Saranno presto criminalizzate alcune terapie?

Andrea Geissbühler
Ex-Consigliera nazionale
Bäriswil (BE)
Nell’estate dello scorso anno, le mie colleghe e i miei colleghi in Parlamento a Berna hanno ricevuto una notizia grossa grossa dal cantone di Basilea città: «Divieto alle terapie di conversione in Svizzera» era il titolo di un’iniziativa cantonale accolta dal Gran Consiglio del Cantone di Basilea città.
Promotore dell’iniziativa è un ex parlamentare del Cantone che, stando a sue stesse dichiarazioni, dal 2005 si impegna a favore della «cultura queer nella regione di Basilea» tramite la piattaforma GayBasel. Insomma, detto in termini più chiari, l’iniziativa è stata promossa da un lobbista della comunità LGBTQ.
L’iniziativa cantonale di Basilea città chiede l’introduzione a livello nazionale del divieto delle cosiddette «terapie di conversione» e l’interdizione dell’esercizio della professione ai terapisti e alle guide spirituali che le dispensano. Secondo i promotori, le «terapie di conversione» sono «terapie psicologiche che mirano a ‹invertire la polarità› della disposizione omosessuale di una persona in una tendenza eterosessuale o a cambiare l’identità di genere delle persone interessate».
Il termine «terapia di conversione» è stato scelto deliberatamente per creare confusione e rendere impossibile una discussione oggettiva sull’argomento sulla base di fatti scientifici.
Se la «autodeterminazione sessuale» tanto propagata dalla lobby LGBTQ deve essere la misura di tutte le cose, ne va da sé che il divieto delle «terapie di conversione» deve essere chiaramente respinto, poiché sarebbe diametralmente opposto a diritti fondamentali garantiti dalla Costituzione federale, come il diritto alla vita e alla libertà personale (art. 10), il diritto alla libertà di credo e di coscienza (art. 15) e il diritto alla libertà d’opinione e d’informazione (art. 16).
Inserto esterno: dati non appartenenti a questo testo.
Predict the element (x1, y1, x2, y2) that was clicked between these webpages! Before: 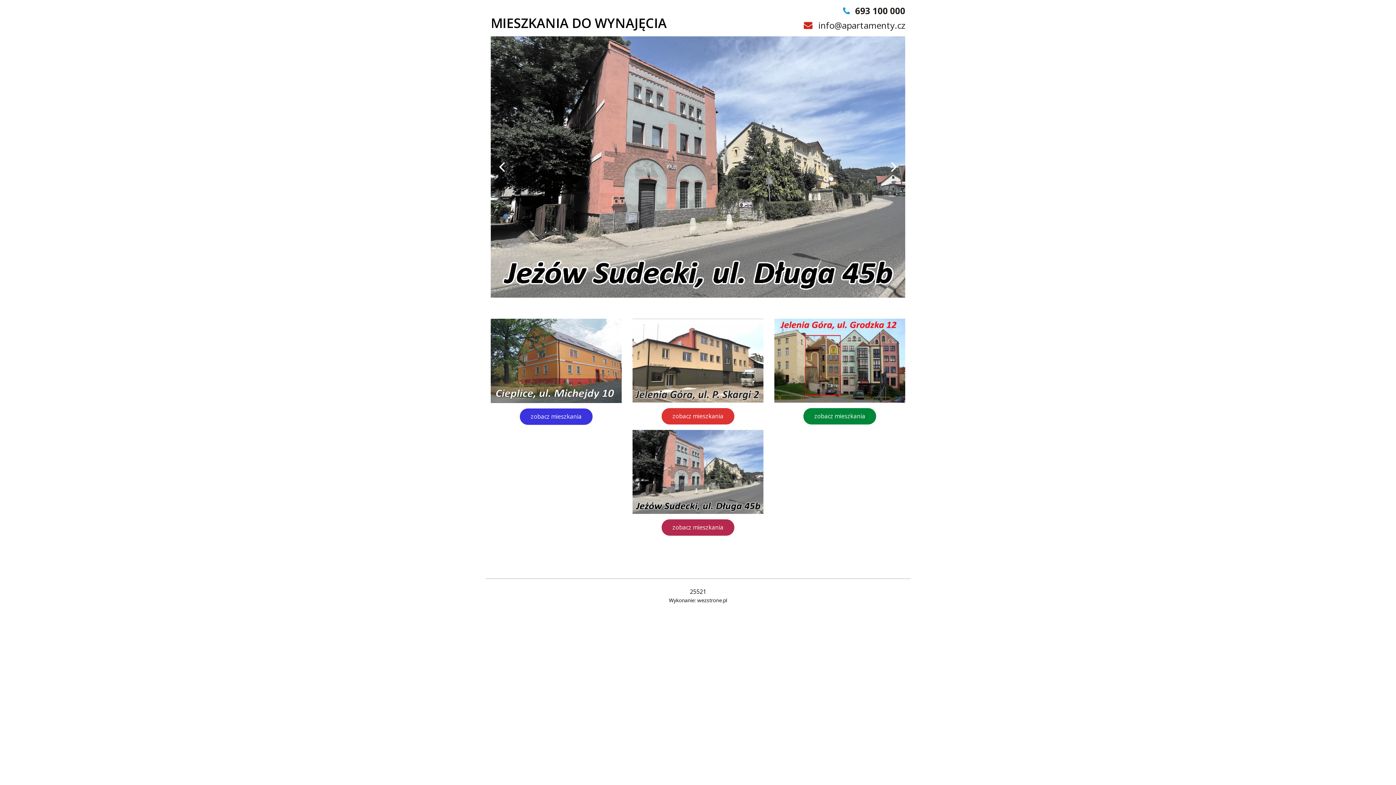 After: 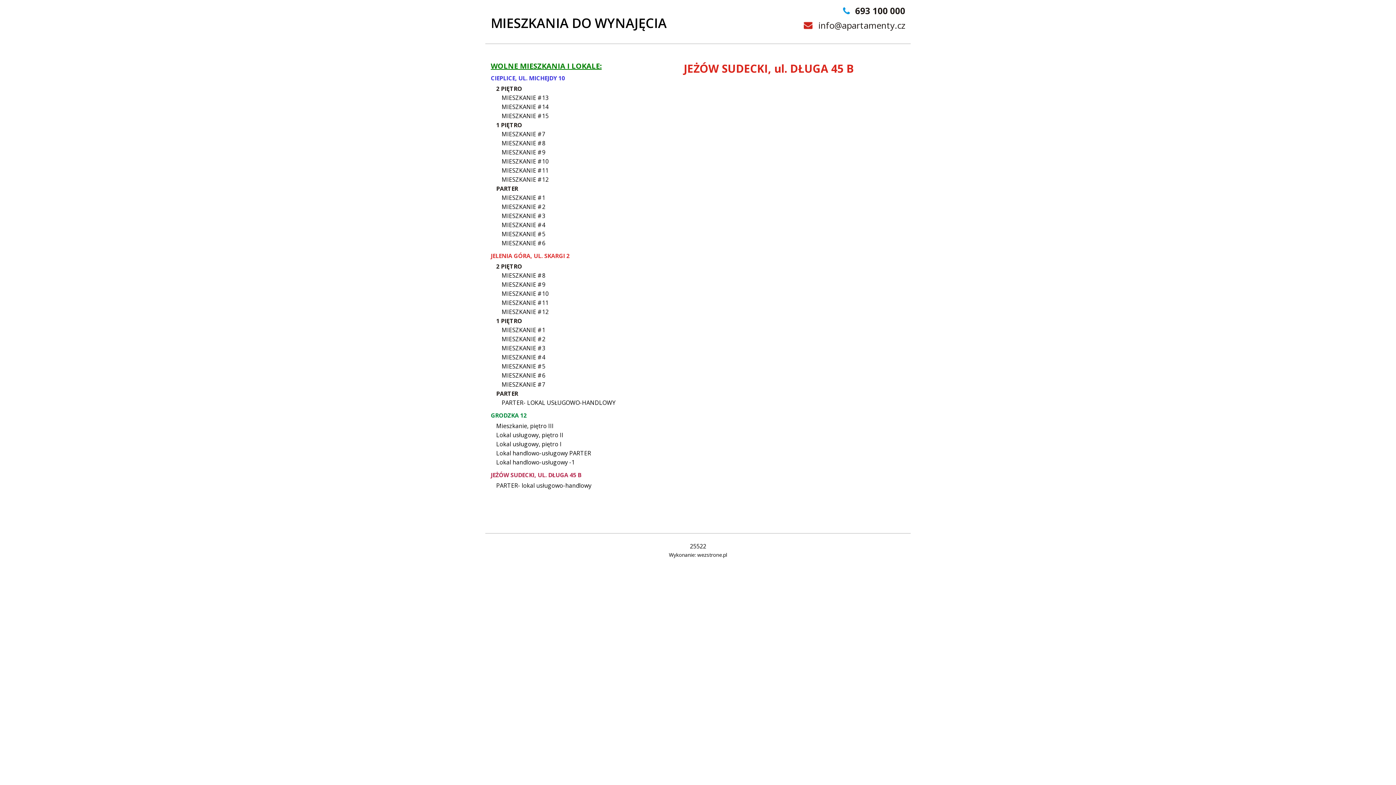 Action: bbox: (632, 467, 763, 475)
La sua attuazione sarebbe inoltre arbitraria, poiché sarebbe problematico effettuare dei controlli. Terapisti e consulenti spirituali dovrebbero vivere nella costante ansia di vedersi imposto un divieto all’esercizio della professione a causa della vaga definizione di cosa significhi «terapia di conversione» e non potrebbero più dispensare terapie a pazienti o prestare loro assistenza spirituale. In concreto, una consulenza dispensata a un giovane incerto sul suo orientamento di genere potrebbe essere interpretata come «terapia di conversione» ed essere perseguita penalmente. Va da sé che è importante garantire che chiunque possa iniziare volontariamente una terapia, e anche interromperla in ogni momento.
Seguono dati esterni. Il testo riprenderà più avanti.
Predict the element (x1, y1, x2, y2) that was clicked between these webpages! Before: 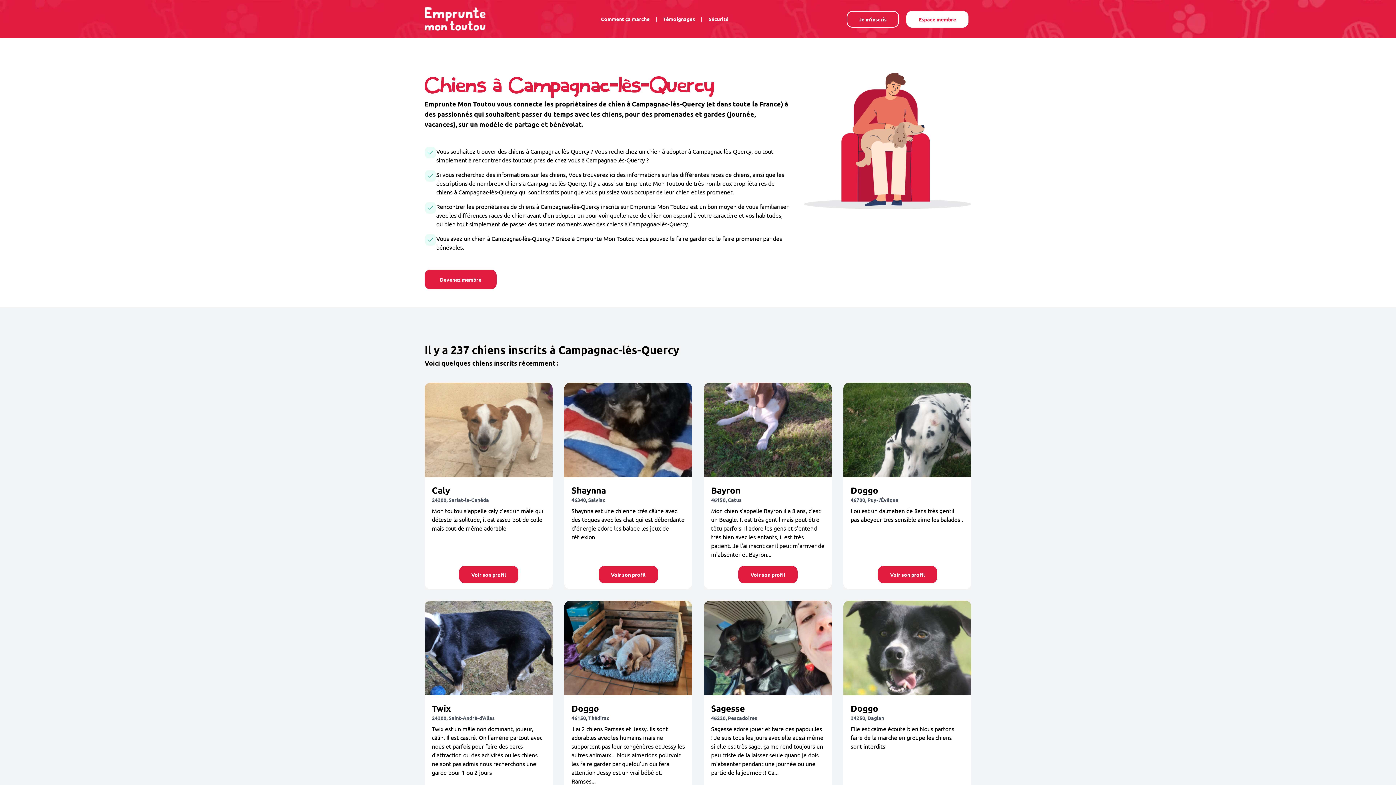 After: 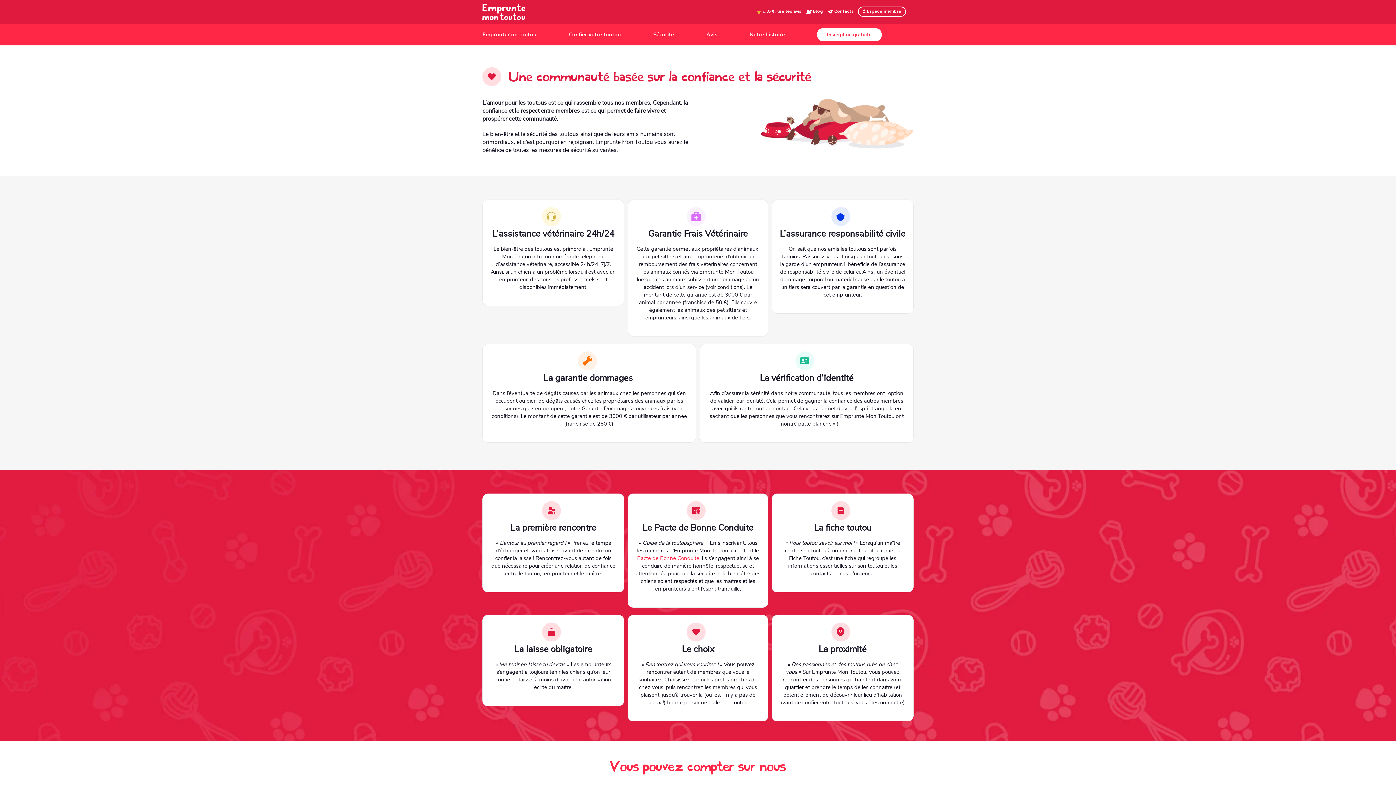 Action: bbox: (702, 15, 734, 22) label: Sécurité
Basilea città è lungi dall’essere l’unico cantone a chiedere il divieto delle «terapie di conversione» a livello nazionale. Anche nel canton Zurigo lo scorso novembre è stata accolta dal Gran consiglio una mozione per un tale divieto, nonostante l’opposizione di PLR, UDC e UDF. Sarebbe invece più opportuno che le persone insicure al riguardo della propria identità di genere possano continuare a ricevere consigli in modo aperto, senza che questi vengano interpretati già in partenza come tentativi di «riorientamento sessuale».
E qui diventano evidenti anche le contraddizioni di questa ideologia sostenuta dalla lobby LGBTQ, che ignora deliberatamente la scienza: perché in presenza di una costante crescita dei premi malattia l’assicurazione malattia dovrebbe rimborsare costose operazioni di conversione sessuale, oltretutto molto incisive sull’integrità fisica di una persona, e allo stesso tempo vietare la somministrazione di consulenze professionali a persone che chiedono lumi a terapisti e guide spirituali?
Nella scorsa sessione autunnale, il Consiglio degli Stati ha lanciato un importante segnale respingendo l’incostituzionale divieto delle cosiddette «terapie di conversione». Spetta ora alle mie colleghe e ai miei colleghi del Consiglio nazionale seguire l’esempio del Consiglio degli Stati e respingere a chiare lettere questa iniziativa cantonale.